• Richard Low

Why is 'Self Care' important for ADHD?

We hear the term ‘self care’ banded around a lot these days. What does it really mean and why is it important in the context of ADHD.

I believe self care should be an holistic approach to keeping our mind and body healthy in three pillars to ‘self care’ success:

1. Exercise – ideally this should be relatively vigorous aerobic exercise that lasts for 10 minutes or longer. The key here is to try and get some form of exercise; walking the dog, the kids or the cat – it really doesn’t matter what is it so long as you move.

Why is exercise and movement important for ADHD? Exercise helps to generate and maintain neurotransmitters critical to helping reduce ADHD symptoms. Movement has been shown to increase attention and concentration levels.

2. Nutrition – a balanced diet that is eaten three times a day with small snacks in between if required. Regular meal times help regulate blood sugar and this helps the ADHD brain function better. There is a lot more research going into functional foods and their impact on the gut/brain axis which is fantastic, but you will need to see a professional to know what functional foods your body requires.

An easier approach for ADHD is ‘what NOT to eat’ – SUGAR. Try to reduce BOTH sugars and sweeteners where possible.

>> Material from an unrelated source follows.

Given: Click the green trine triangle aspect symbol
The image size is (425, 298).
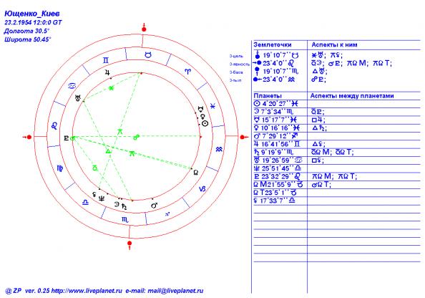Looking at the screenshot, I should [x=108, y=151].
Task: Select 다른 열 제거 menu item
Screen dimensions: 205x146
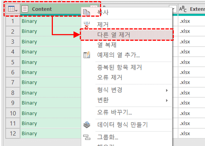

3. Sleep – most adults require 7 to 8 hours of sleep per night. Children depending on their age require more. Sleep is a highly underrated part of human health. Research has shown that sleep is critical for regenerating vital neurotransmitters in our brain and also helps with many other regenerative processes.

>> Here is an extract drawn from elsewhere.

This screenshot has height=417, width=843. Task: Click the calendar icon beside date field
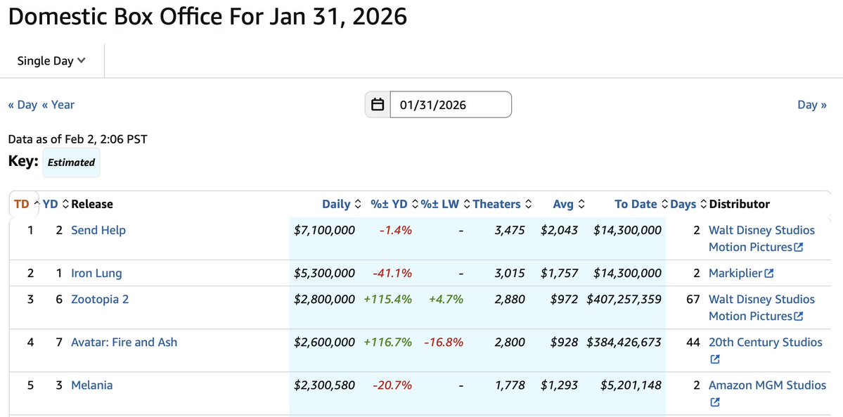click(378, 104)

Lack of sleep in individuals with ADHD really does ramp up ADHD symptoms (inattention, disorganisation, lack of emotional control). An alarm can be set to remind you that it’s time to go to bed - try it!

Where to start on self care.

Keeping to routines is hard enough without adding additional tasks to your daily list. I would challenge you to try and incorporate some of the basics of self care into your daily routines. It will make a significant difference in your daily functioning with ADHD.

Perfectionists take note please! Be realistic. Don’t try to set up intricate exercise routines, gourmet meals and try going to bed at 8pm if you usually sleep at 1am. Introduce achievable goals – i.e. if you don’t usually eat breakfast, try eating breakfast.

There are two secrets here:

1. Start self care - in one area to begin with and role it out to other areas once you have some traction

2. Keep going even if you missed a meal or a walk or haven't done anything for a day, two days, a week - tweak what didn't work and try again.